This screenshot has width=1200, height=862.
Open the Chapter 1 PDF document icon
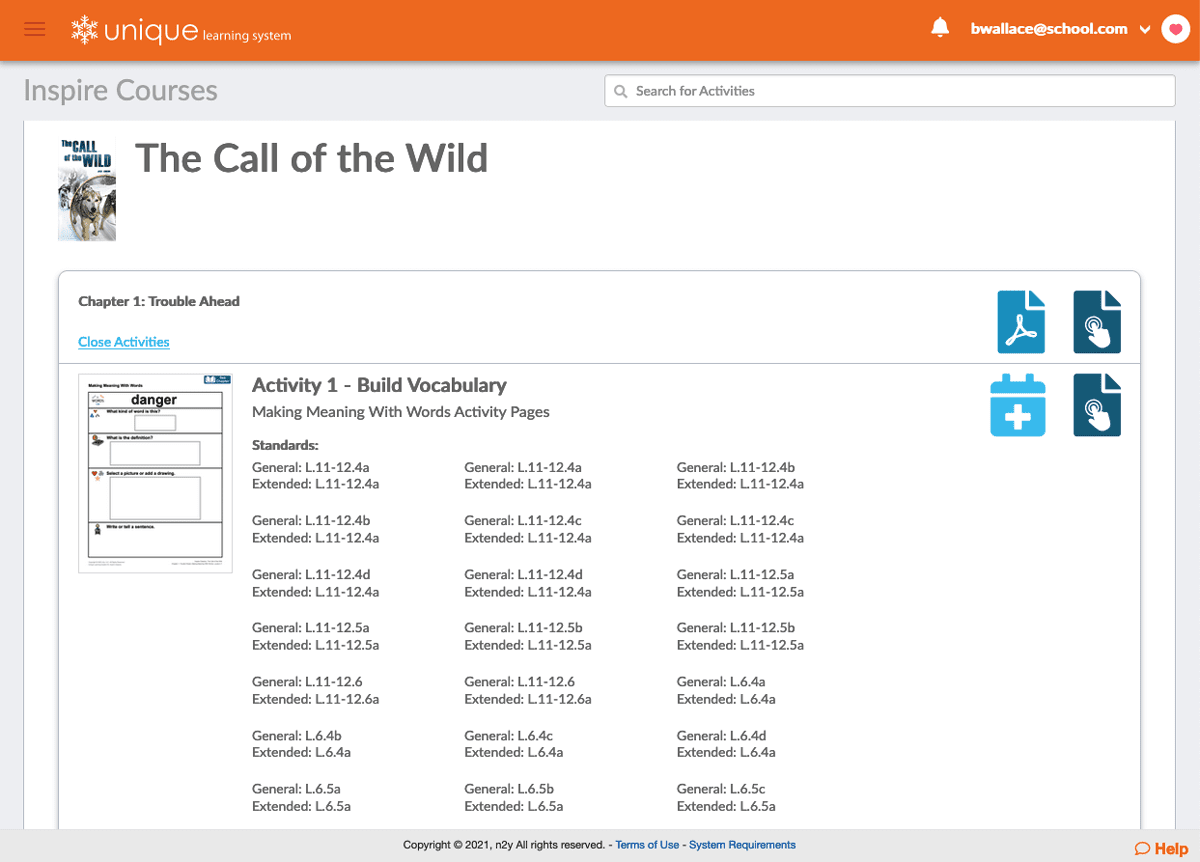[x=1021, y=322]
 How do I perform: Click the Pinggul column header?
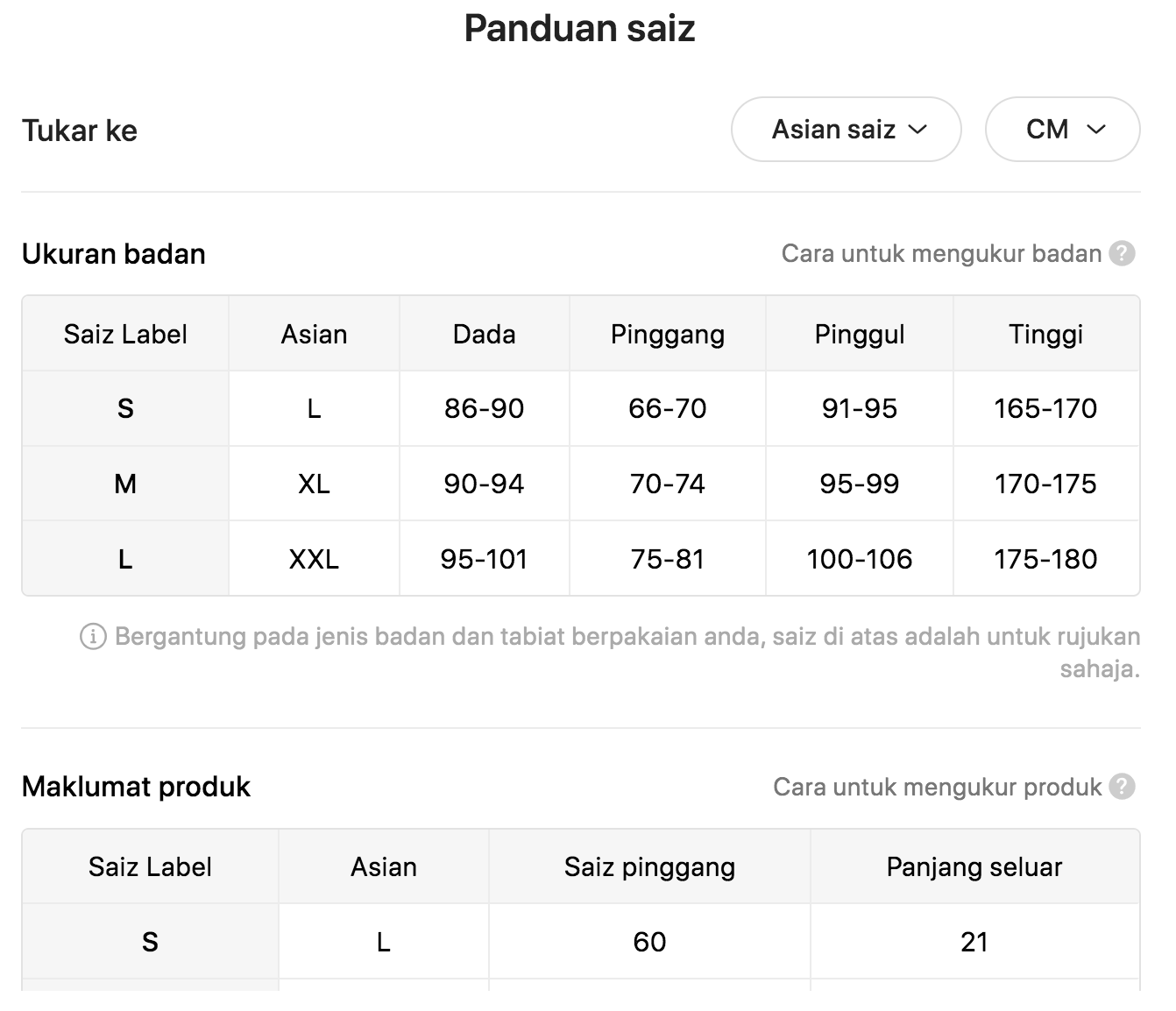[860, 334]
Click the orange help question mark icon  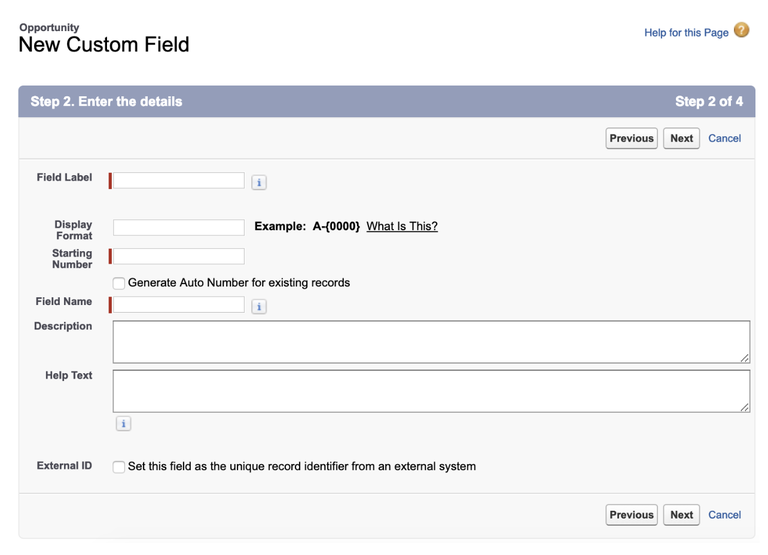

####################

(What you have to do): Everything in the records above must be restated verbatim, save for the pictures.

(Your response):
This screenshot has width=1200, height=862.
Open the Chapter 1 PDF document icon
[x=1021, y=322]
 How do I perform: Click the Pinggul column header?
[860, 334]
Click the orange help question mark icon  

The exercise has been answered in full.